Nature‘s special issue this week is about epigenomics. The National Institutes of Health (NIH), now that the ENCODE project (a previous effort to understand how many genes are expressed) has reported its findings, has launched the REC project (Roadmap Epigenomics Consortium). This issue of Nature presents its first findings based on 111 reference epigenomes. REC seeks to understand what turns genes on and off: i.e., what regulates their behavior.
Every cell expresses about half of the 22,000 genes in the human genome. The others are controlled by “epigenetic factors” (beyond/above the gene) that can amplify them or repress them. These factors include methyl tags on the histone proteins around which DNA is wrapped, acetyl tags, promoters, enhancers, and other processes. PhysOrg put out a summary of the findings. Nature included ten articles and papers, including:
- An overview and forum where five scientists give different views on the meaning of epigenomics.
- An editorial about the future prospects for this “emerging science” of epigenetics for understanding inheritance and disease.
- An integrated analysis of the 111 human genomes.
- A paper about differences in gene expression across human tissues.

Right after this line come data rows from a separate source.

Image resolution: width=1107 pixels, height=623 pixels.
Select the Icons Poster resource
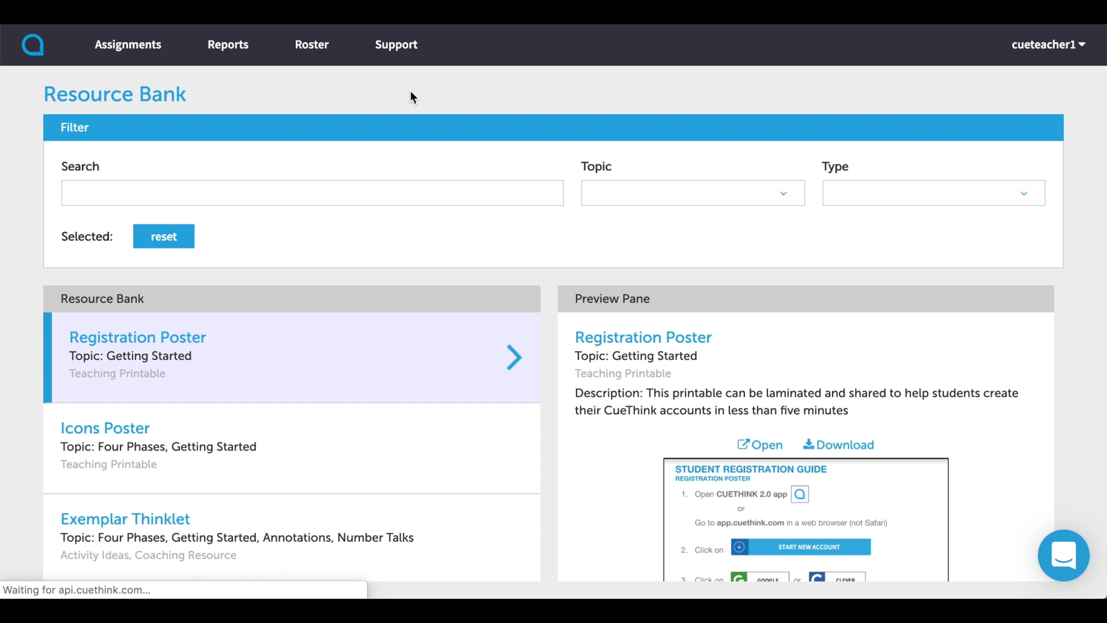292,448
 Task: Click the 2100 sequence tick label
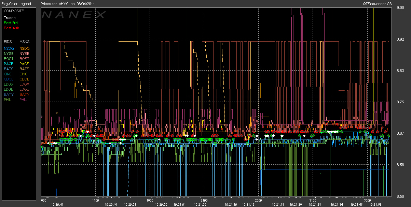click(204, 201)
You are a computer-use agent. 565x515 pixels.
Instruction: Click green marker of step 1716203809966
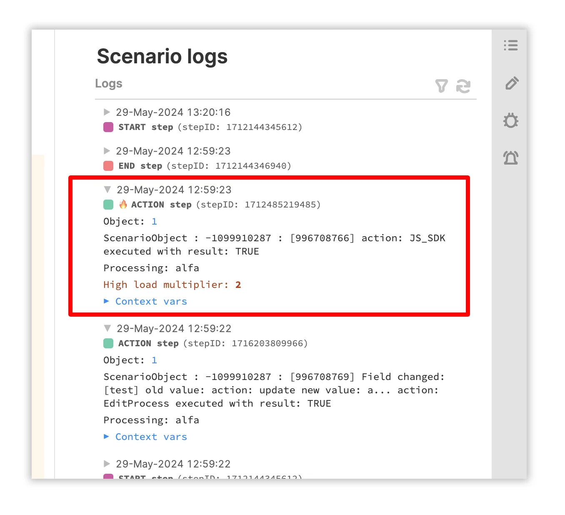[108, 343]
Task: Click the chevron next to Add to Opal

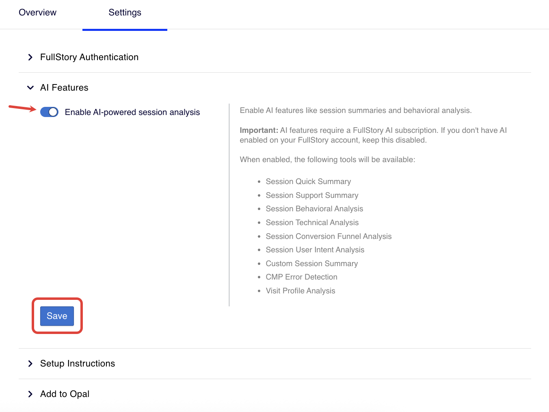Action: click(30, 394)
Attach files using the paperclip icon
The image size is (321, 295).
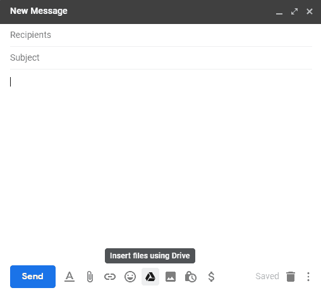[x=90, y=277]
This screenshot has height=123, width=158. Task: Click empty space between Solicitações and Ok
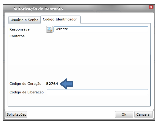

- A paper on research into how chromatin architecture is reorganized during stem cell differentiation.
- A paper about transcription factor binding dynamics during embryonic stem cell differentiation.
- A letter about using epigenetic footprinting to dissect now nerve networks form.
- A letter about how epigenetics defines the mutational landscape of cancer.
- A letter about epigenetics and Alzheimer’s disease.
Like ENCODE, this consortium owes little to evolutionary theory. Only 3 of the articles mention evolution, and those speak either of (1) “evolutionarily conserved” elements, or (2) hope that the work will shed light on evolution. Most of the articles seem impressed with the complexity of epigenomics. “The task at hand was, as researchers like to say, not trivial,” the Editors say. At this stage, researchers are still trying to find out what questions to ask.
The most entertaining entry in the issue is “Epigenome: The Symphony in Your Cells” by Kerri Smith. It includes a video of musicians playing excerpts of Beethoven’s 5th, explaining that all the musicians have the same score, but the conductor lets each player know when and what to play. That’s a pithy analogy as far as it goes, but the epigenome is made up of many parts that don’t seem to have an obvious leader, like the single conductor in the video. Is there a conductor? Much more work will be required to answer that question. Smith ends, “Taken together, the work demonstrates how a cell’s epigenome is complex and exquisitely arranged — just like a Beethoven symphony.”
For a lay introduction to epigenetics, see the video by Dr. Tom Woodward and Dr. James Gills, “The Mysterious Epigenome: What Lies Beyond DNA” on YouTube. Epigenetics is a scientific revolution in the making that may become as big as genetics itself. If you thought genetics pointed to intelligent design, wait till you see what appears to lie in store with epigenetics. It represents layers of informational complexity: codes regulating other codes in ways that will challenge the mutation-selection mechanism of Darwinism possibly to the breaking point. Already, it has been contributing to the demise of the “junk DNA” myth. Much of the genome that looked incomprehensible or unnecessary to Darwinians may prove to be the key to understanding inheritance, as researchers take the Darwin earplugs out and hear the symphony.